Daniel Clark Bronx, New York, United States
In this chapter on IMAGINATION, I was intrigued by the story of the young preacher who wanted to obtain a million dollars to invest into his brilliant new endeavor and who knew about the principles that were required. At the same time, like many in his position, he wondered just how he was going to acquire the funds that he needed.
I can relate to this scenario very much so; about four years ago, I was trying to start a business in my neighborhood. I had just seen the movie “Tron: Legacy”, which was a sequel to the 1982 movie, “Tron”, about a video game designer played by Jeff Bridges, who owns his own video arcade where many people come on a regular basis. So I decided that maybe opening one in my neighborhood would be a fun endeavor. Having gone to arcades since childhood, they have been some of the most exciting social settings I have ever been to... but could it work well at this point in time? Well, it just so happened that in celebration of the sequel’s release the year that the film came out, Disneyland (the Tron films are Disney productions) added a fully functioning replica of the arcade that Jeff Bridges’s character owned to its theme park. Sure enough, I found lots of videos on YouTube of people visiting this arcade and really enjoying themselves, which told me that there may be a possibility that the video arcade business model may be something that would go over well after all.

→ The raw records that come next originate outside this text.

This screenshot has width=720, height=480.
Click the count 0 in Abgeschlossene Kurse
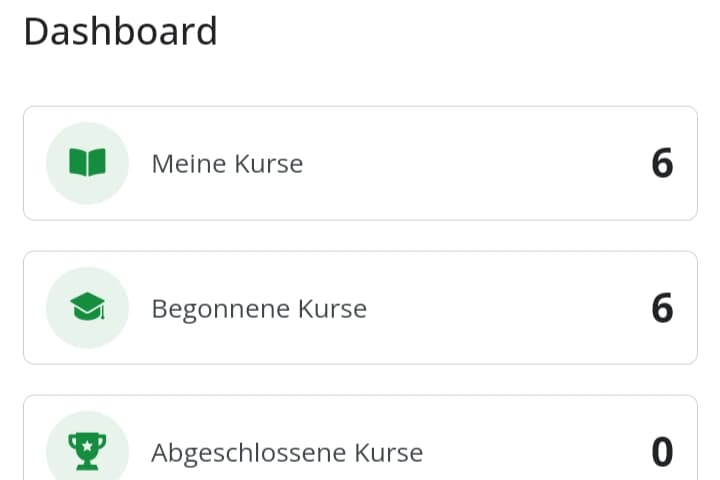(x=662, y=452)
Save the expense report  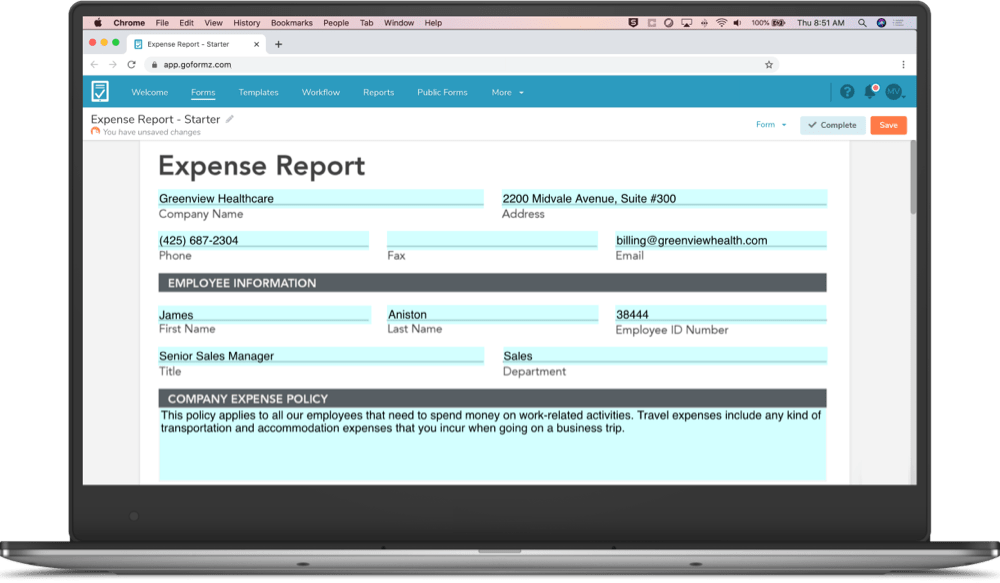click(x=888, y=124)
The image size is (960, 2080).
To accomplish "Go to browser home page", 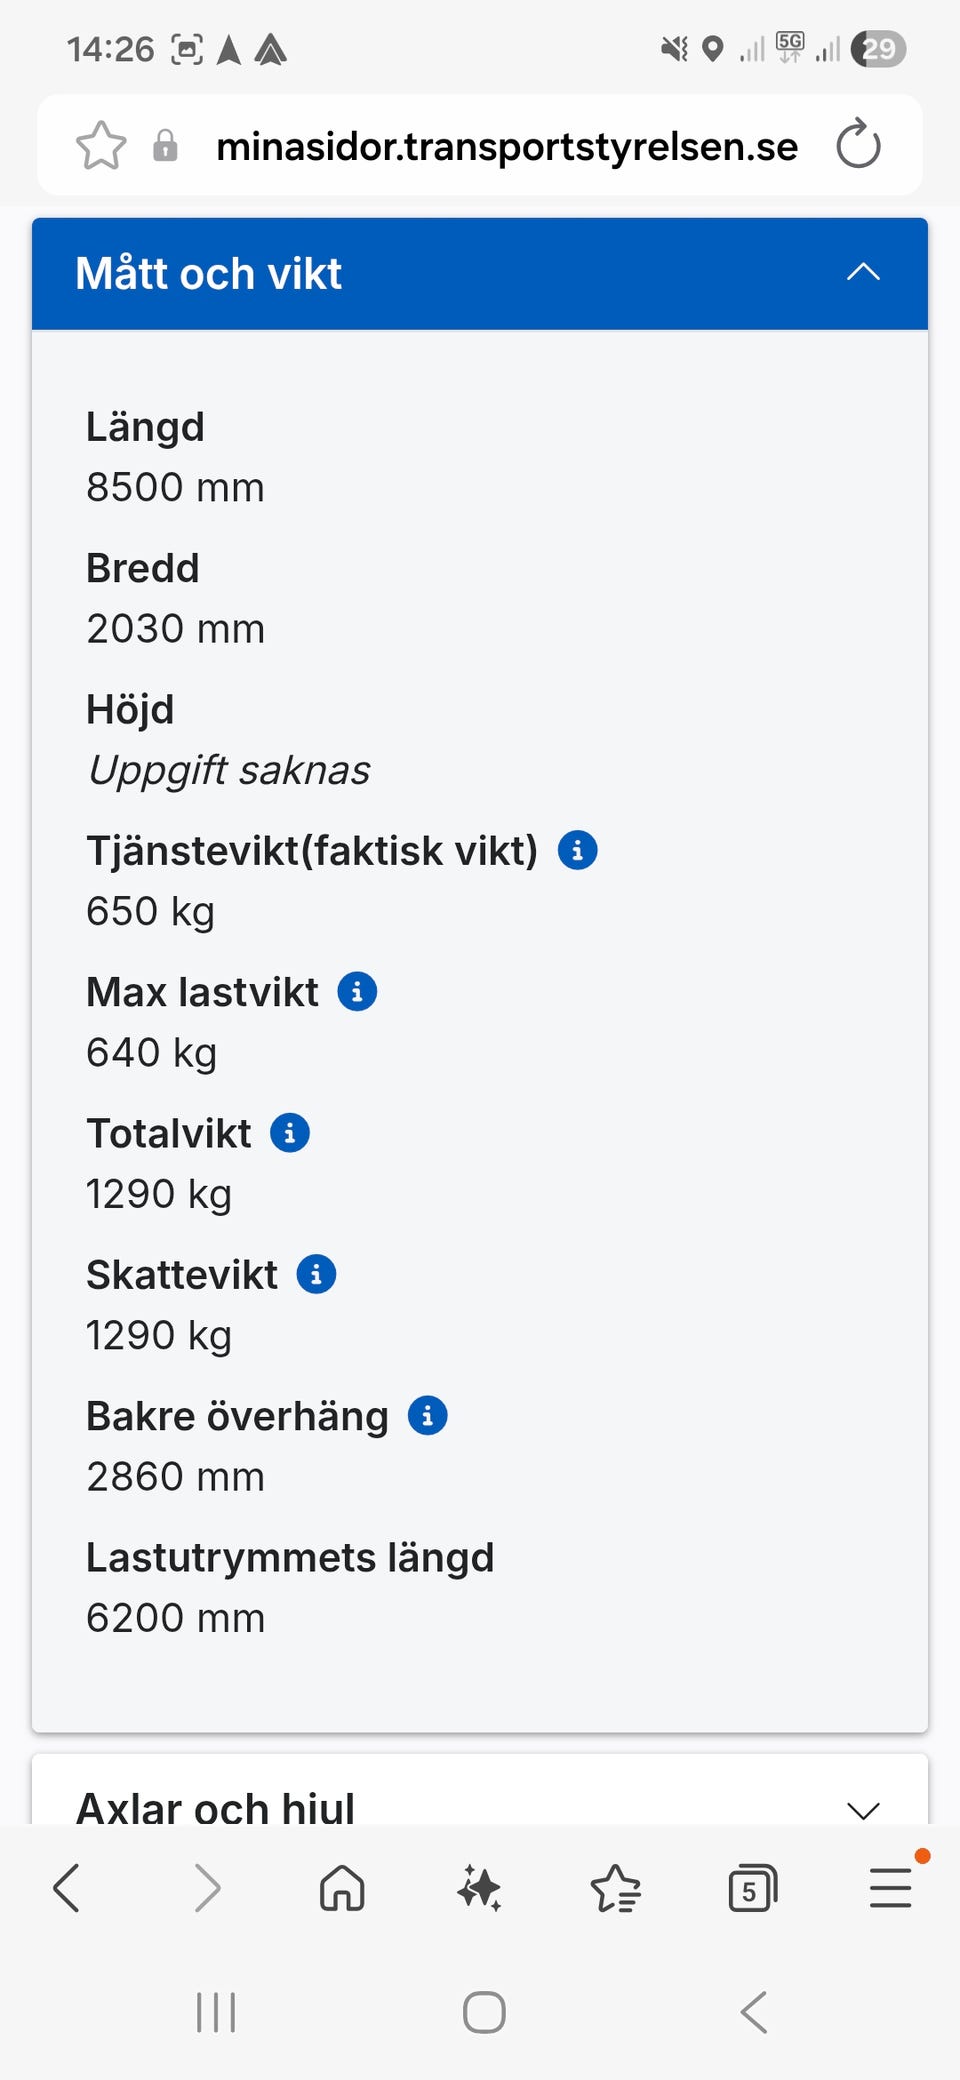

Everyone I spoke to about my idea, from residents of the neighborhood to business people, all thought that it would be a great idea, and one that the neighborhood (and maybe people from nearby towns) could benefit greatly from. I even got as far as contacting someone who was willing to supply the inventory once everything was ironed out. I only had one thing going against me; I was unable to secure the startup funding necessary. Much like the preacher, I wondered how I would go about doing so. I couldn’t take a loan out because my credit, while very good, lacked some of the other credentials that business lenders look for. Other ideas were posed to me, but at that point in time, the risks seemed to outweigh the potential rewards. Well, I still have all of my notes and plans in my filing cabinet, so who knows? It may yet see the light of day at some point. Since reading this chapter and the ones before it, I feel that I am only getting closer to assuring myself of possibly revisiting and realizing this goal one day.

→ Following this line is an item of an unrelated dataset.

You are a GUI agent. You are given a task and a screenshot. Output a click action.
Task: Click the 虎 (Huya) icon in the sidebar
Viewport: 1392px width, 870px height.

A recurring point that has been stated throughout the chapters in this book, and repeated yet again in this chapter, is that if one seeks to obtain a million dollars, one must see themself in possession of that million dollars. Well, when I spoke with my accountant during this time regarding the possibility of obtaining money to potentially start an arcade business up, he gave me some good advice that I’ll never forget. He said “when you go to sleep at night, instead of counting sheep, count dollar bills”.
Sweet dreams, fellow leaders!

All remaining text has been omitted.